Stanley Milgram concluyó en 'The Perils of Obedience (Los peligros de la obediencia. 1974)' lo siguiente: 'Los aspectos legales y filosóficos de la obediencia son de enorme importancia, pero dicen muy poco sobre cómo la mayoría de la gente se comporta en situaciones concretas. Monté un simple experimento en la Universidad de Yale para probar cuánto dolor infligiría un ciudadano corriente a otra persona simplemente porque se lo pedían para un experimento científico. La férrea autoridad se impuso a los fuertes imperativos morales de los sujetos (participantes) de lastimar a otros y, con los gritos de las víctimas sonando en los oídos de los sujetos (participantes), la autoridad subyugaba con mayor frecuencia. La extrema buena voluntad de los adultos de aceptar casi cualquier requerimiento ordenado por la autoridad constituye el principal descubrimiento del estudio.'




Esta película de Michael Almereyda del 2015 es un guiño de autoconciencia que invita al espectador a reflexionar junto al magnético Peter Sarsgaard como narrador de la vida y obra de Milgram. 'Experimenter' reivindica la figura del psicólogo sin esconder las críticas, reproches éticos y matices científicos que siguieron a su experimento.

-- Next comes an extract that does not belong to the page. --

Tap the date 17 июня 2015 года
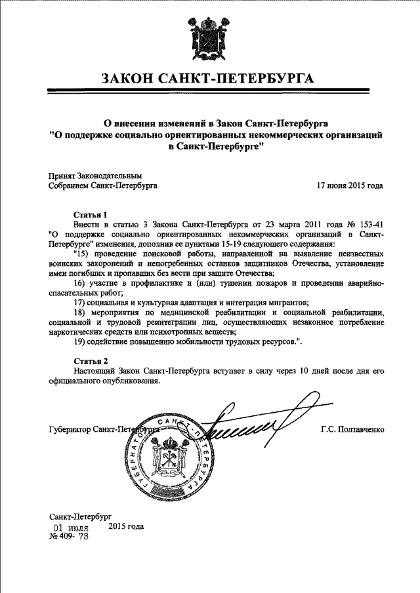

El 'indie movie' recoge las comprobaciones científicas del concepto de la 'banalidad del mal' y explica las razones por las que tantos ciudadanos alemanes obedecieron órdenes adaptándose a situaciones de presión con independencia de sus inherentes cualidades. Desde este prisma experimental, en la actualidad podríamos explicar de manera razonada el porqué de conductas vigentes en el siglo XXI como 'la guerra fría' de nuestro tiempo: Corrupción y terrorismo.

En el mismo año de la película, el escritor Michel Houellebecq dispara sus municiones contra lo que considera el silencio de los hombres contra las clases dirigentes y la pérdida de libertades en el libro 'Sumisión'.

El condicionante socioeconómico del sistema establecido tiene mucho peso porque está respaldado por toda una estructura con el beneplácito del 'visto bueno'. En los tiempos que corren es imprescindible y absolutamente necesario indagar más que nunca en el autoconocimiento personal para liberarnos del sometimiento ante situaciones similares al experimento Milgram que suceden en muchas empresas.

Tanto el rebelde, con una buena causa a la que agarrarse y defender, como el obediente, necesitado de la reafirmación de la mirada del otro, han de recuperar su autoestima para dejar de ser marionetas y protegerse del riesgo de sumisión diciendo 'no' cuando la situación lo requiere y desarrollando el 'pensamiento crítico' en circunstancias que contradicen principios y valores con propósitos que tiranizan despiadadamente la libertad y el derecho al bienestar de las personas.